The Takab metallogenic province in the northwestern Iran hosts a number of gold resources including carline-like and epithermal type mineralization. These occurrences are hosted by tectonized country rocks of Precambrian basement metamorphic rocks and Tertiary volcanic and sedimentary units which are intruded by the intrusion of probable age of Eocene and the sub-volcanic domes of Miocene age. Plausible mineralized zones in this high-potential area can be delimited based on mineral prospectivity maps during the regional exploration surveys. However, the success of mineral prospectivity mapping (MPM) is always plagued by different types of uncertainties (stochastic and systemic). The main aim of this study is to reduce those uncertainties resulting from (a) the imprecise/incorrect selection of targeting criteria, (b) adverse effects of using inefficient or least efficient evidence maps, and (c) employing an integration methodology which suffers from user interference.
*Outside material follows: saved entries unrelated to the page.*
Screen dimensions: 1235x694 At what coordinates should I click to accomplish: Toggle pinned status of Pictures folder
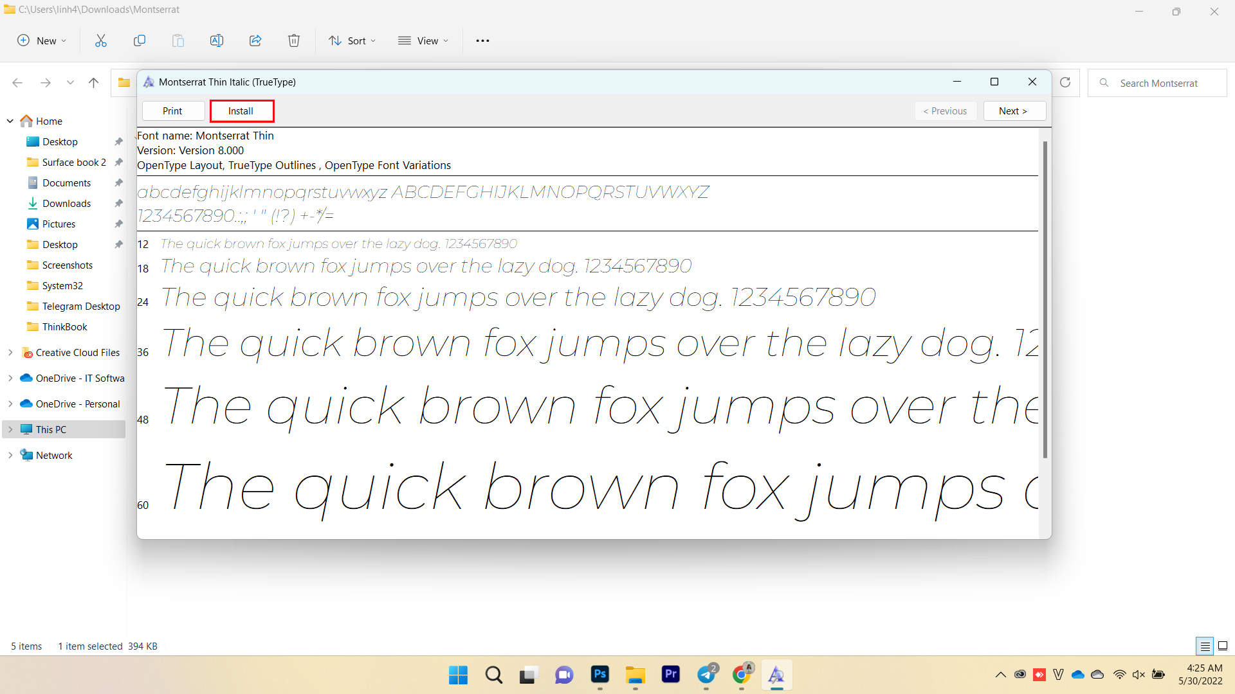pyautogui.click(x=120, y=224)
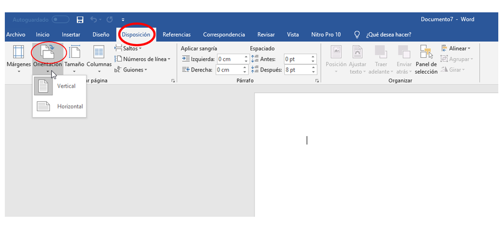The width and height of the screenshot is (504, 230).
Task: Choose the Horizontal orientation option
Action: tap(59, 107)
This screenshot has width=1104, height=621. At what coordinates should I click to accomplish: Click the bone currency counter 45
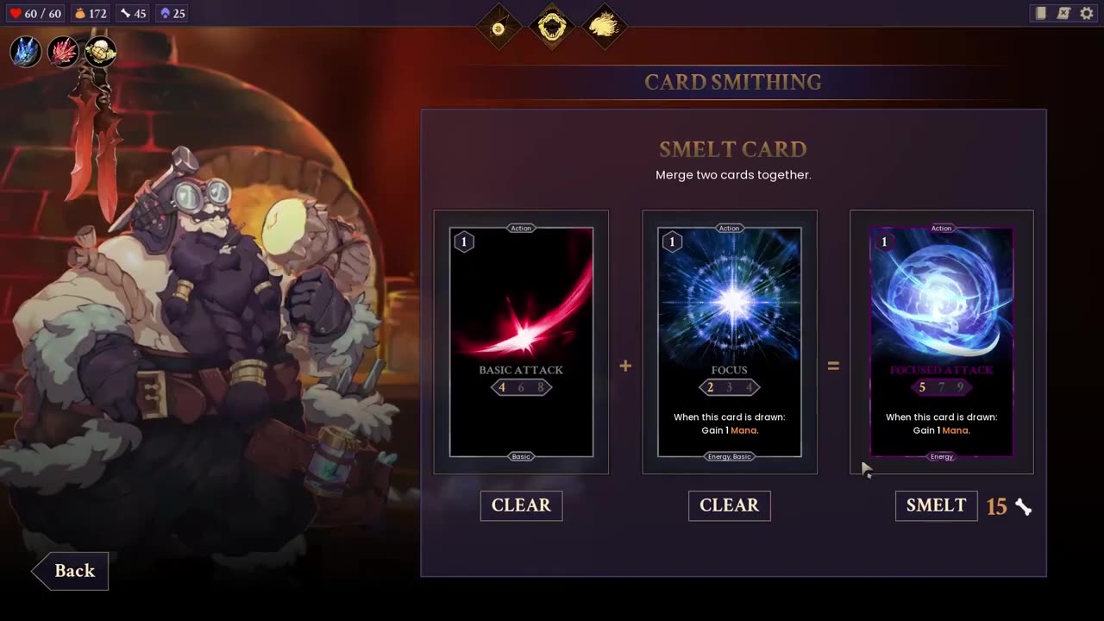[x=133, y=14]
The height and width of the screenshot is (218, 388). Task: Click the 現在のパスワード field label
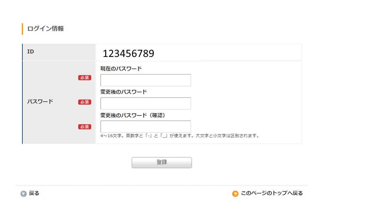pyautogui.click(x=121, y=69)
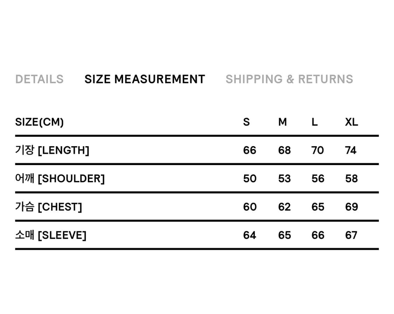Click length value 74 for XL
394x314 pixels.
point(351,150)
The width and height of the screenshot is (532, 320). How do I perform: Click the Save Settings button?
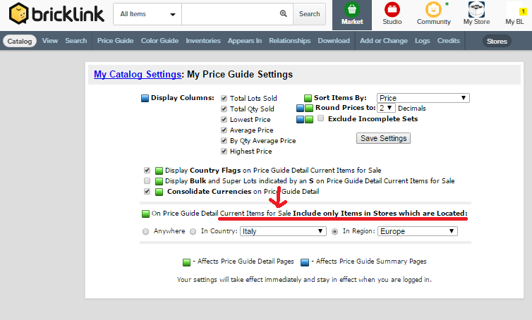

In this regard, the first case was modulated through the precise identification and selection of controls on mineralization as well as ore-forming processes; the second case was declined by the sensitivity analysis of input geochemical, geological and structural parameters to MPM using the area under the receiver operating characteristics (ROC) curve; and the third case was controlled by incorporation of genetic algorithm (GA) and artificial neural networks (here, MLP-ANN) as a suitable data-driven MPM method. Through sensitivity analysis and using MLP-GA-ANN and MLP-ANN algorithms, various prospectivity models were generated and compared. The results of prediction-rate curves demonstrated that the exclusion of poor evidence maps and that employing a self-adapted data-driven approach (e.g., MLP-GA-ANN) can significantly reduce the systematic uncertainty in mapping of mineral prospectivity. Accordingly, the superior model was then selected for delineating efficient exploration targets.